Assembly Dems Plan Liberal Agenda: Higher Taxes, Paid Leave

ALBANY (AP) -

A long-awaited tax proposal from Democrats in the New York state Assembly would increase taxes on millionaires while giving tax relief to middle-class and low-income workers, a shift they said would raise $1.2 billion in new revenue while making the state income tax more equitable.

The Assembly also on Tuesday passed legislation to allow workers to take up to 12 weeks of paid time off to care for a new child or a sick loved one. The measure would be funded by a weekly employee payroll deduction that would start at 45 cents. The benefit would be capped at $633.

The plan, which Speaker Carl Heastie unveiled Tuesday, will run into significant opposition in the Republican-led Senate but will give Democratic lawmakers leverage as they negotiate the state budget over the next few months.

Under the proposal, the state’s current top income tax rate of 8.82 percent would be applied to anyone making between $1 million and $5 million a year. Two new, higher rates would be created for higher brackets: 9.32 percent for those making between $5 million and $10 million and 9.82 percent on more than $10 million.

The hikes would raise an estimated $1.7 billion. About 56,000 taxpayers would pay more, with the average increase projected to be $33,000. Heastie noted that some 10,000 of those people are non-residents.

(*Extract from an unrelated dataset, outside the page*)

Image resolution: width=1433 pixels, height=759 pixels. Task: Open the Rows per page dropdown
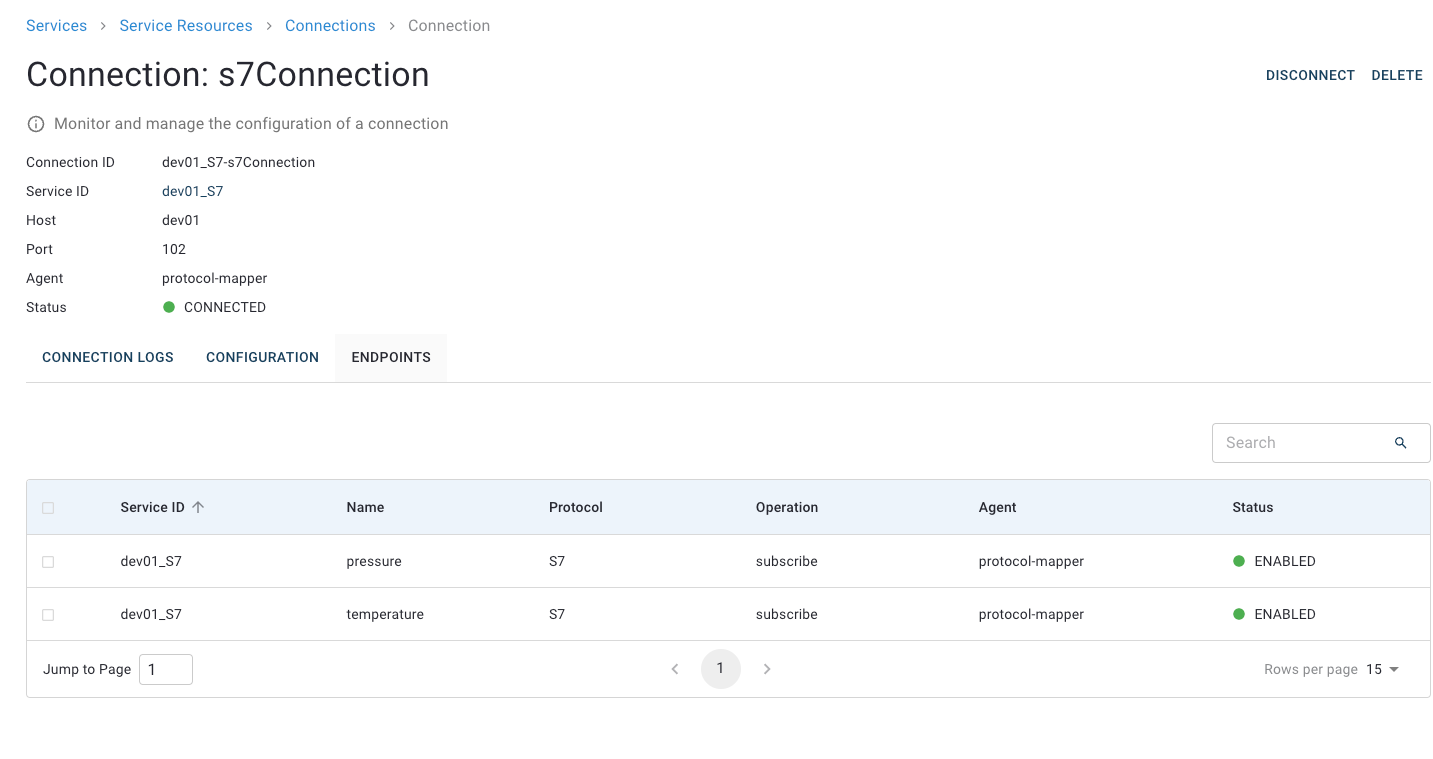[1382, 669]
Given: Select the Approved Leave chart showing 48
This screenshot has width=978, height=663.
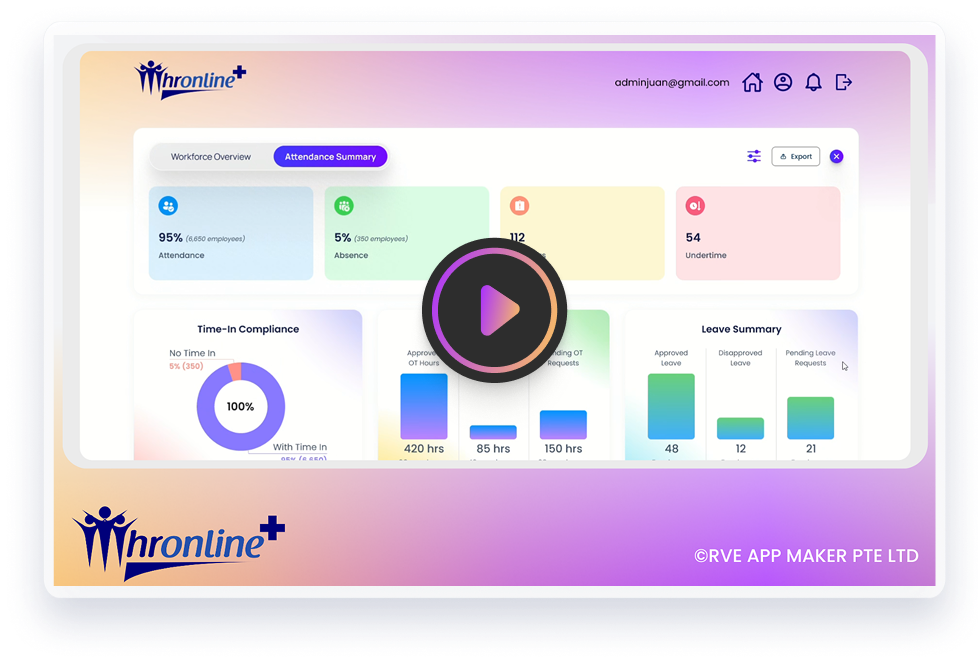Looking at the screenshot, I should (670, 405).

“It’s a fair way to ask people to pay their fair share,” said Heastie, a Bronx Democrat. “Someone making $5 million or $10 million a year, that’s a small sacrifice.”

Senate Leader John Flanagan vowed to oppose the proposal.

“Whether it’s income taxes, property taxes, business taxes, user fees, or tolls, we don’t support raising taxes or asking hardworking New Yorkers to dig deeper into their pockets to pay more,” Flanagan said Tuesday.

The proposal would also reduce tax rates for those earning between $40,000 and $150,000 from 6.45 percent to 6.25 percent. And about 1.6 million low-income workers would see an increase in the earned-income tax credit, with the average recipient receiving nearly $110 more.